Applaudiert wird dann schon kräftig, schade, dass das (kleine ) Haus bei Weitem nicht voll war. Auffallend war auch das praktisch völlige Fehlen von jungen Leuten, wie es mir in diesem Ausmaß noch nirgends aufgefallen ist –  merkwürdig. Auch der Chor des TOBS ( Einstudierung Valentin Vassilev) wies einen auffallend hohen Altersschnitt auf – aber er machte seine Sache sehr gut, sowohl darstellerisch, als auch musikalisch!

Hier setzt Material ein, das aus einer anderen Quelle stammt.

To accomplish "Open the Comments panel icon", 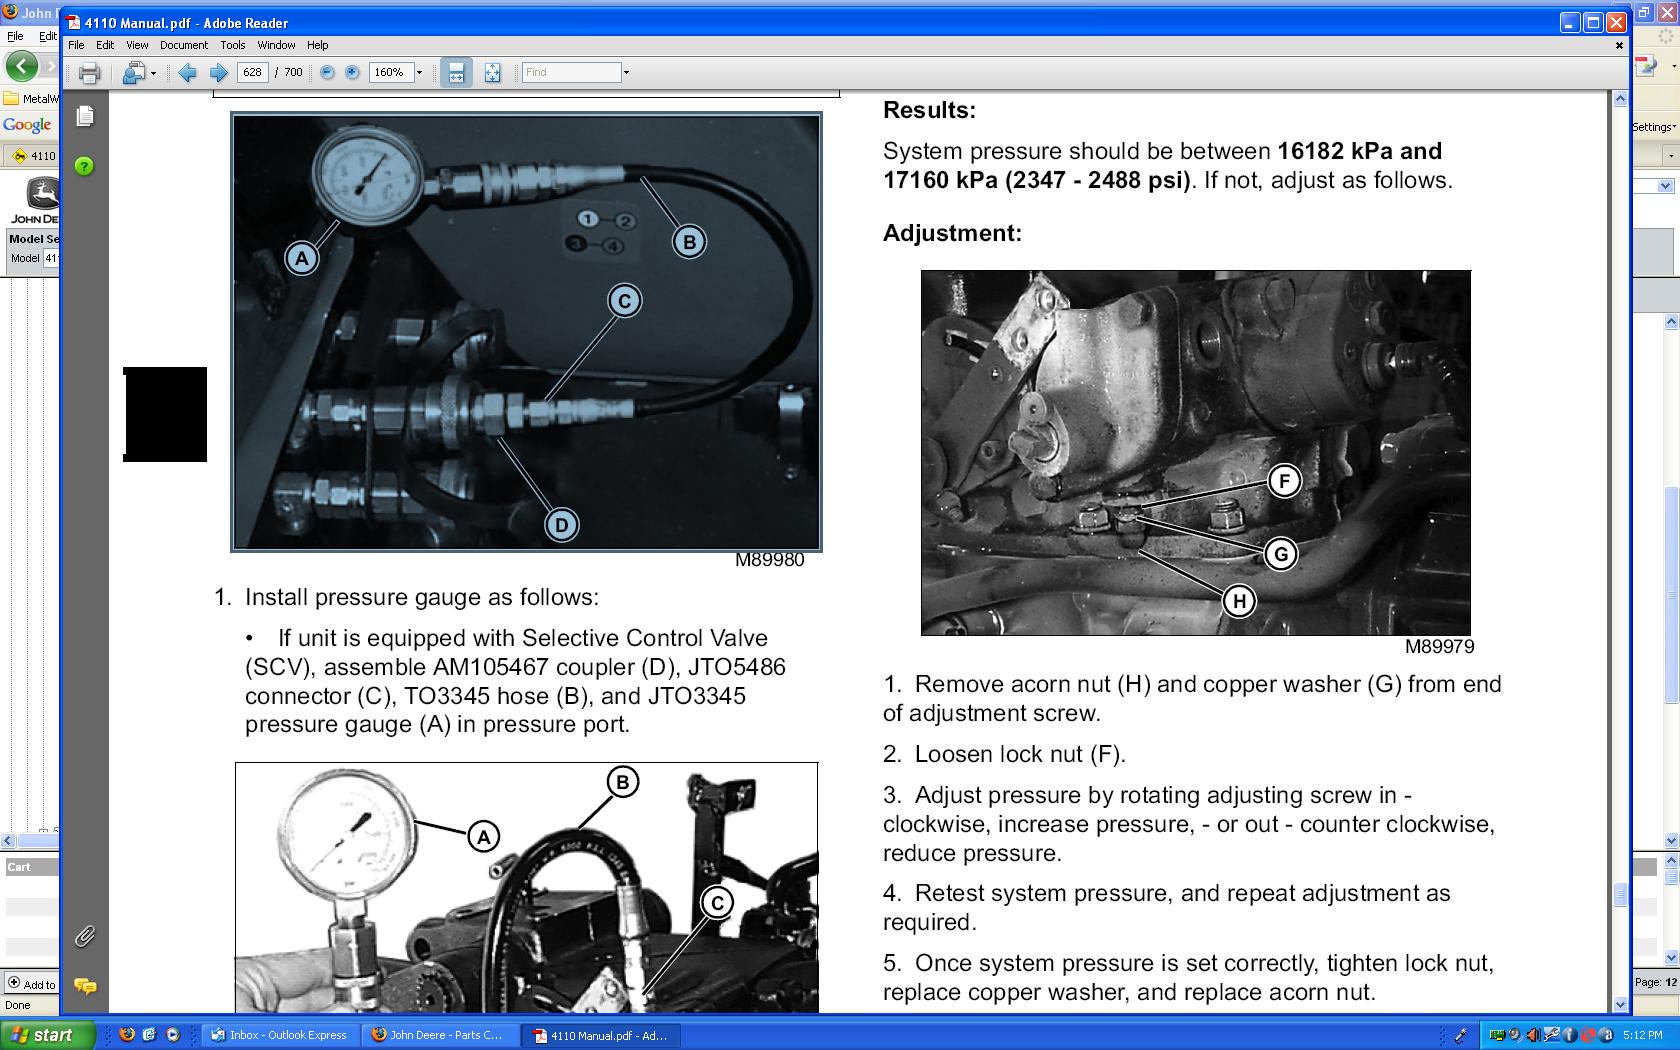I will (x=85, y=986).
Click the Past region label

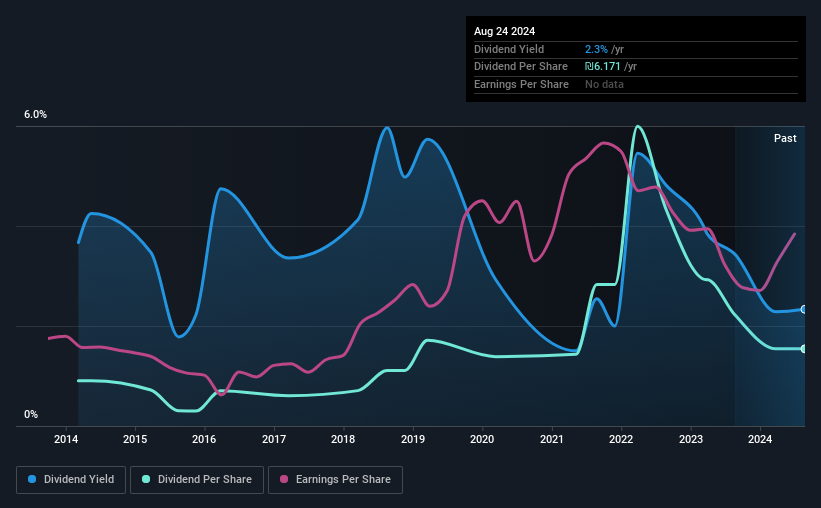(785, 138)
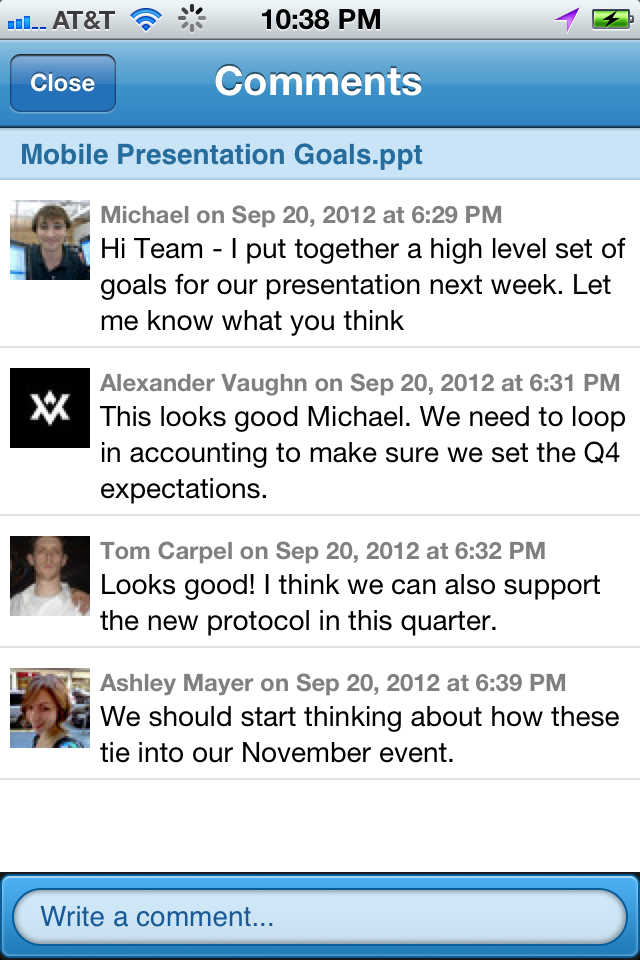Tap the Write a comment field
This screenshot has width=640, height=960.
point(320,916)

       Womit wir endlich beim musikalischen Teil angelangt wären. Franco Trinca, der langjährige Chefdirigent am Haus, den ich als kundigen Orchesterleiter oftmals erlebt habe, konnte mich diesmal leider nicht überzeugen. Möglich, daß es auch an den beengten Platzverhältnissen im Orchestergraben und an der Positionierung der Blechbläser lag, aber er ließ es diesmal kräftig tuschen, feine , subtile Nuancen, von denen diese Art von Belcanto-Opern leben waren Mangelware. Es fehlte der „lange Atem“, die „unendliche Melodie“ , die auch Richard Wagner an diesem sizilianischen Klangzauberer so begeistert hat.  Beispiel gefällig?  Romeos Klage „Deh tu bell`anima“ im letzten Bild ist eine wunderbare, zu Tränen rührende Melodie, die wirkt, wenn sie möglichst einfach und auf  langem Atem gesungen wird. Die wurde zerteilt, mit piani und pianissimi im Fluß gestört, völlig ihrer Wirkung beraubt – wie schade!! Sowas darf ein Maestro einfach nicht zulassen.  Die pastose, schön timbrierte Stimme zur erfolgreichen Interpretation hätte die als Romeo einen persönlichen Erfolg feiernde Brasilianerin Josy Santos sehr wohl. Auch in der Höhe sitzt ihr gut ausgebildeter Mezzo ausgezeichnet und sie ist engagiert bei der Sache. Brava! ( Störend, aber dafür kann sie nichts, dass sie einige Male dümmlich höhnisch lachen muss – wir sind nicht im Verismo!) Auch das zweite „As“ des Abends kommt aus Brasilien: Gustavo Quaresma ist hier ja kein Unbekannter und lieferte einen exzellenten Tebaldo ab. Sein Tenor besticht durch gute Phrasierung und glänzende Höhen, die er gleich in seiner Arie und der Cabaletta zündet. Zum Höhepunkt des Abends gerät dann auch das große Duett der Beiden! Um die Giulietta war es leider nicht ganz so gut bestellt. Die aparte Irin Aoife Gibney sang ihren Part – wohl behindert durch ihr unsinniges Treiben – exakt und klar – es fehlte aber der süßlich –sinnliche Schmelz, die Leichtigkeit der Tongebung. Die an sich interessante Stimmfarbe kam durch eine gewisse Steifheit und ein zeitweiliges Vibrato in der Höhe nicht so zur Geltung, wie es sein könnte.( Erstaunlicherweise klangen die paar wenigen Sovvracuti dann viel besser) – diese Mängel wären aber sicher auszumerzen, was man der jungen Künstlerin nur wünschen kann. Als Capellio und Lorenzo ergänzten Daniel Reumiller und Jonathan Macker.